You might find that running it on two 18650s (7.4v) produces full brightness and moderate heat.

It's even possible that running it on three 18650s (11.1v) would produce full brightness, but so much heat that runtime is no better than on two 18650s (7.4v).

Basically you have Watts in = Watts out - less the losses from the regulator.

I have an Ultrafire AA/14500 torch when running on a single AA the input voltage is 1.2v and the capacity is 2800mAh, the torch puts out good light and runs for hours on a fresh battery.

When I use it on an 14500 3.7v 900mAh - the battery is almost exactly the same capacity, but the light output is much, much higher, probably doubled, but the torch gets too hot to hold and runtime is about 1/3.

I'm not saying that your regulator isn't capable of behaving perfectly over a wide voltage range, just that it isn't likely - and it is likely that there will be a sweet spot where V x A in gets you best efficiency - light out/power in.

Patriot

^^ I'm aware of that. The power issue is one of my concerns. I would think that if the other reviewers say it runs at 400mA at 12v, then I would tend to think that is about right. That would mean it is using about 5w, which would seem about right for the rating of 250 lumens.

If it was using 700mA-1000mA, then that would mean it's using 10-12w of power at 12v. That would be about the same power consumption/lumens as a Halogen bulb, would it not?

Or, am I just totally off in my thinking here?

I'm hoping that the spot where it connects to the light body at the rim will allow enough heat to dissipate off to prevent damage on longer rides. I was even digging around ebay, looking for a 30mm 12v cpu fan to mount on the back of the drop-in module to keep it cool while running. I could drill some holes on the bottom of the light body for air ventilation. I would prefer not to have to do this though.

Unknown Cyclist

You are confusing power in with power out, they are different because the module is not 100% efficient.

The important thing is what the regulator is supplying the LED and the efficiency of the regulator.

If it's drawing 0.4A @ 12v then yes, the power consumption is 4.8W.

If it's supplying 750mA @ about 3.5v the power consumed will be 2.6W.

All of this is conjecture, I'm simply suggesting that checking the efficiency of the module throughout it's input range could yield better results - IF the amount of power used by the light is of concern to you.

Patriot

True, the efficiency matters a great deal. The less power converted to light, then the more current needs to be removed as heat.

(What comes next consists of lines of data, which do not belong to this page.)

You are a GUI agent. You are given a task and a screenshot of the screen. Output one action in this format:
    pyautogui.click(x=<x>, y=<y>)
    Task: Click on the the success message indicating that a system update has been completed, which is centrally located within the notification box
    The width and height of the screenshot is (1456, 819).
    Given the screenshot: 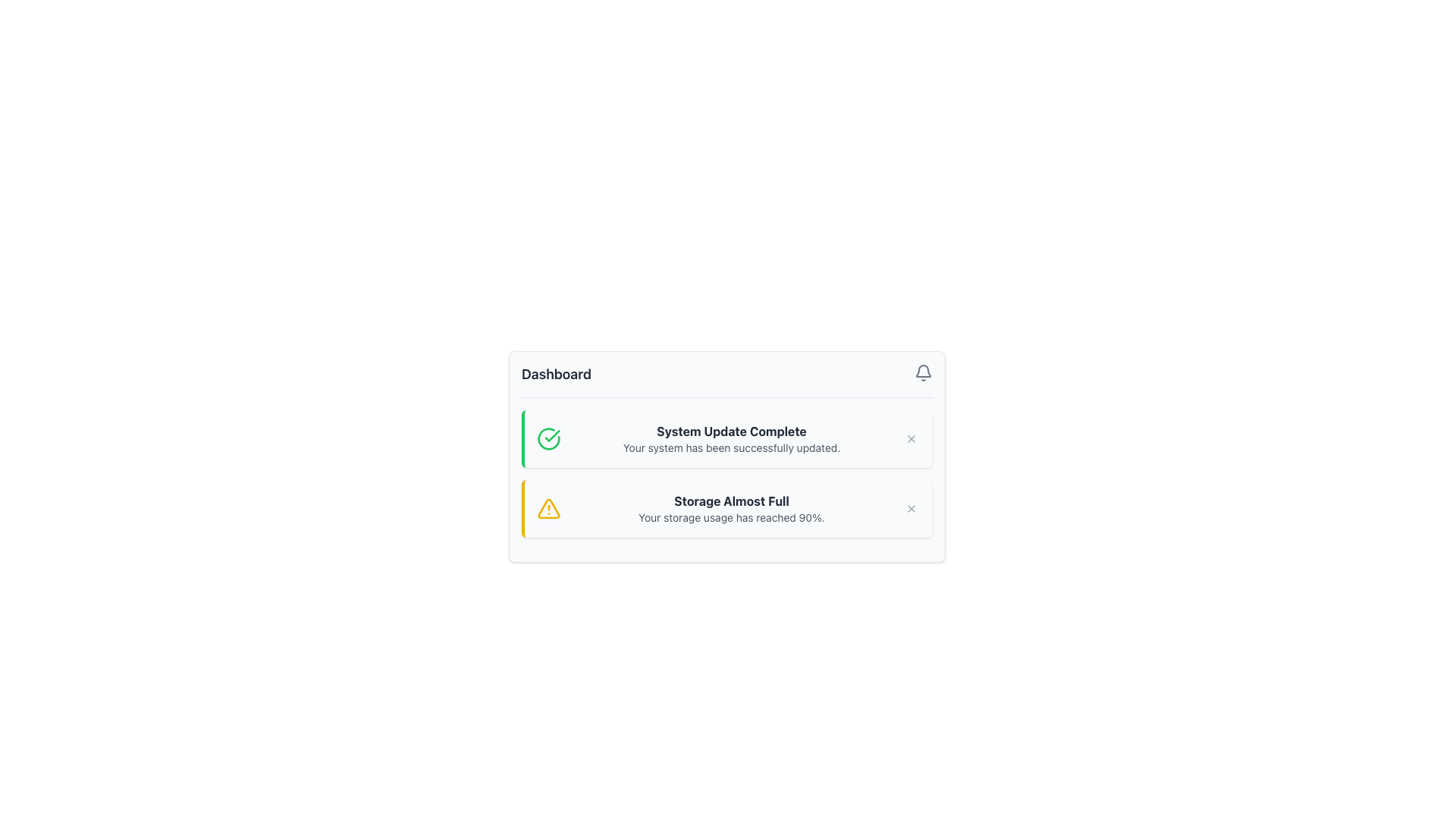 What is the action you would take?
    pyautogui.click(x=731, y=438)
    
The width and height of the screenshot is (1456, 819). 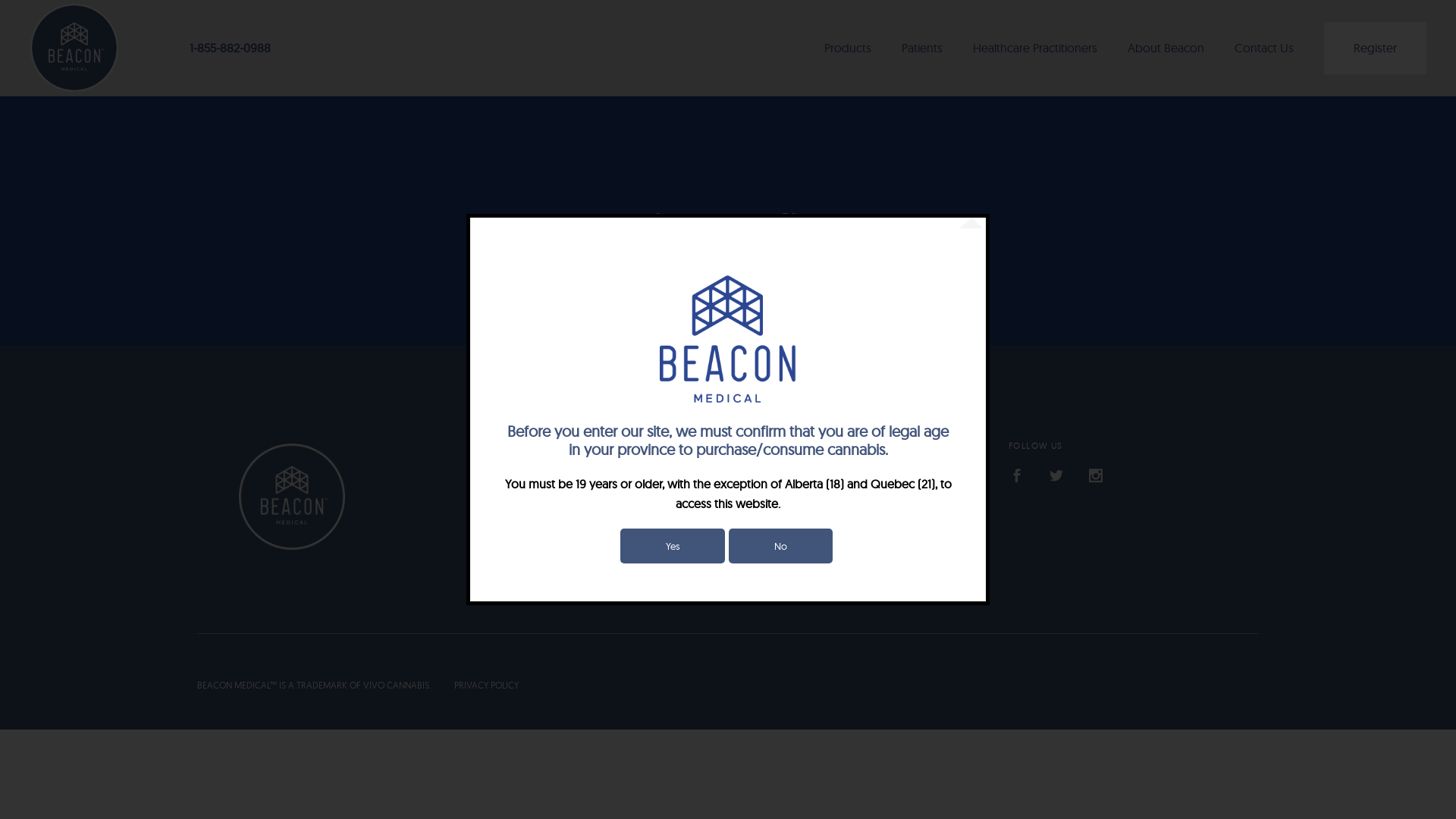 I want to click on 'Register', so click(x=1375, y=47).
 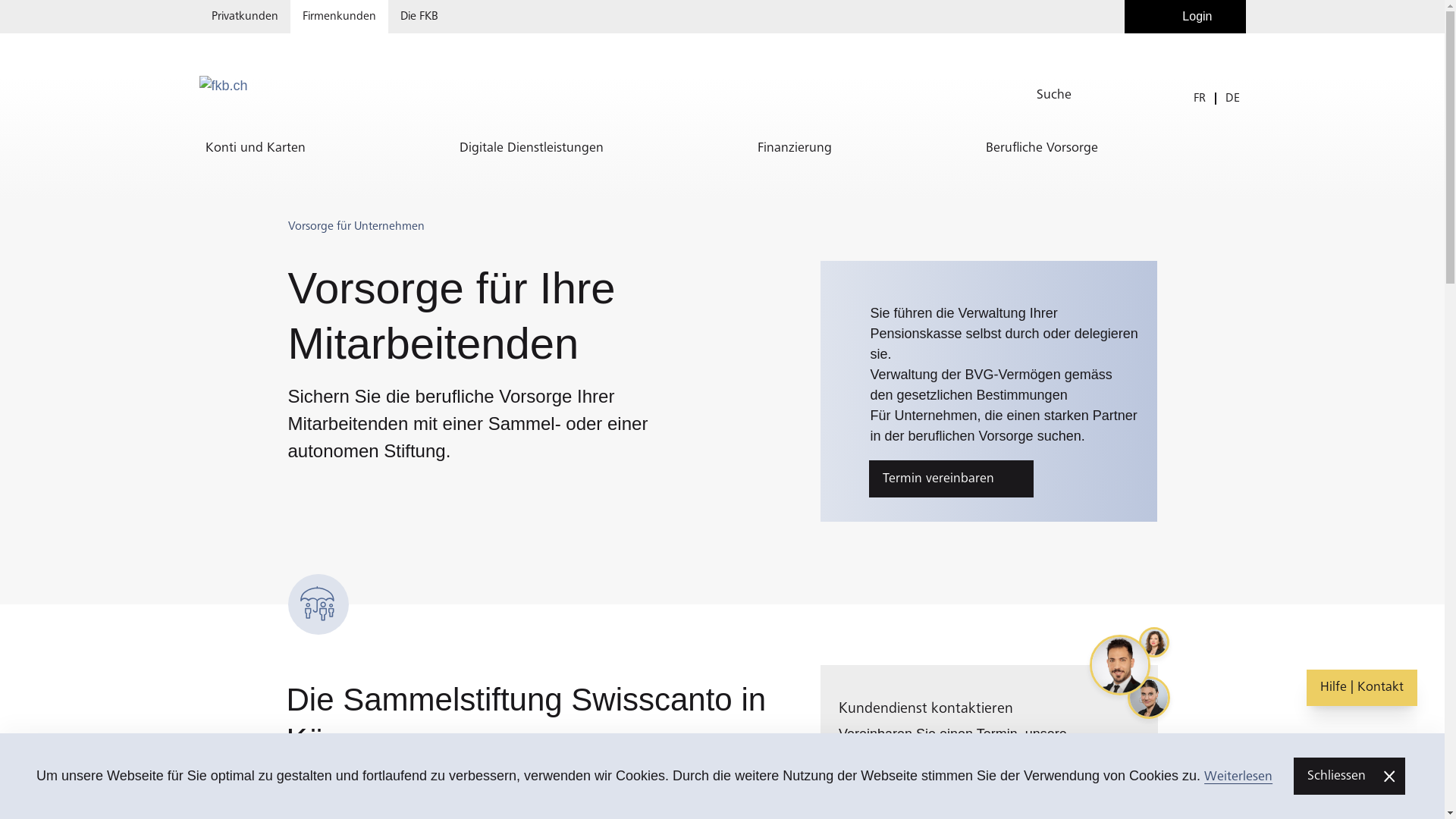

As a guess (if I remember), doesn't it take about 3.5w to produce 250 lumen? (in a 100% ideal circuit)

If so, I can see the other 1w getting lost as heat, giving it an overall power to light conversion efficiency of about 75-80%. This is about what good quality LED's provide if I remember right. I could be totally wrong though, but I read somewhere that should be about right.

My point was, if it was using upwards of 700mA, then it would only have an efficiency of about 35-40%, which is very poor for an LED. That sounds more like the efficiency of a halogen.

Anyway, all this is rather moot.

I just purchased the drop-in unit, and a larger 35mm reflector to make it fit in my light body.

What I'm wondering now, is where would be a good spot to attach my -/GND wire?

Unknown Cyclist

The voltage that any given LED requires to run at a set current will vary from one LED to another - check the LED spec sheets.

It's not the efficiency of the LED that is in question, it's the efficiency of the regulator that is.

You have to take both into account and while you can't change the efficiency of the LED, you can at least check the efficiency of the regulator through it's voltage range.

You'll have some power turned into heat inside the LED, but you may well lose a greater amount of power in the regulator.

The regulator may have good efficiency at one point in the input voltage range and be very poor elsewhere, it's not uncommon, some of mine do.